We are sitting in her car at the mall. Earlier that morning, I woke up with double vision. She was on the phone with him trying to see if he had any advice on what I could do for the double vision. I sat in the passenger seat, trying to read something on my phone to see if the text would split into two.
"He says you should put tape or something on your glasses so when you have double vision, you will still be able to see."
I tried to imagine putting tape on the glasses I had but had not used for years. The image seemed so foreign to me. I locked my phone and stared out the window, wondering how crazy that would look.
Eyepatches and prisms: How glasses helped me with my thyroid eye disease
Helped with double vision
A week later, I was at an eye doctor's office I had never been to before being told I should get a prism engraved in my glasses. When I indicated to him that I was not sure of his suggestion, he wrote me a prescription and said I could try a stick-on prism to put on my glasses lens.
The stick-on prism worked, but only for so long. By the end of the day, my double vision would come creeping back in, disrupting my evenings and making me feel frustrated. I could not read or watch anything. I began looking up eyepatches to put over one lens to allow me to stay up longer and continue on with my night without feeling down about my eyes. I ordered a pack of eye patches in a variety of sizes from Amazon.
I looked as crazy as I imagined I would with this eye patch on but it did the trick. With one eye, I could see normally. I was not going to allow my tired eyes to dictate when I would and wouldn’t go to sleep or what I could or couldn’t do.
Provided protection for my eyes
With the prisms and the eyepatches, my glasses helped me with my thyroid eye disease (TED) in more ways than I could have imagined. It was a barrier between me and my itchy eyes. A way to see out into my reality while my eyes were constantly shifting and transforming. The blue light protection in the lens helped me look at screens without worrying about damaging my eyes.
Changed the way I viewed myself
Wearing glasses also helped me not focus on how my eyes were changing in appearance. My eyes looked all sorts of ways during my TED journey. Wearing glasses all-day helped me not obsess over how different my eyes looked or how much I wished they would go back to how they were.

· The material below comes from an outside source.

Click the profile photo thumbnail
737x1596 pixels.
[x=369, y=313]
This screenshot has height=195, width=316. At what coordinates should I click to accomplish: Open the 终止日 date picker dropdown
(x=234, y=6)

Continuing to wear glasses
My vision went through all sorts of changes, especially when I was put on steroids. I had to get a stronger prescription put into my lenses to help with all of the changes. When my TED symptoms began to fade from my life and I no longer needed a strong pair of lenses, I got a new pair of glasses with a prescription similar to what it was pre-TED. I felt hope knowing that at least some things would go back to normal.
I still wear glasses every day. A rounded green pair inspired by the ones Gregory Peck wore in the film adaption of To Kill A Mocking Bird. They fit my face quite well. I cannot remember what it was like not wearing glasses every day.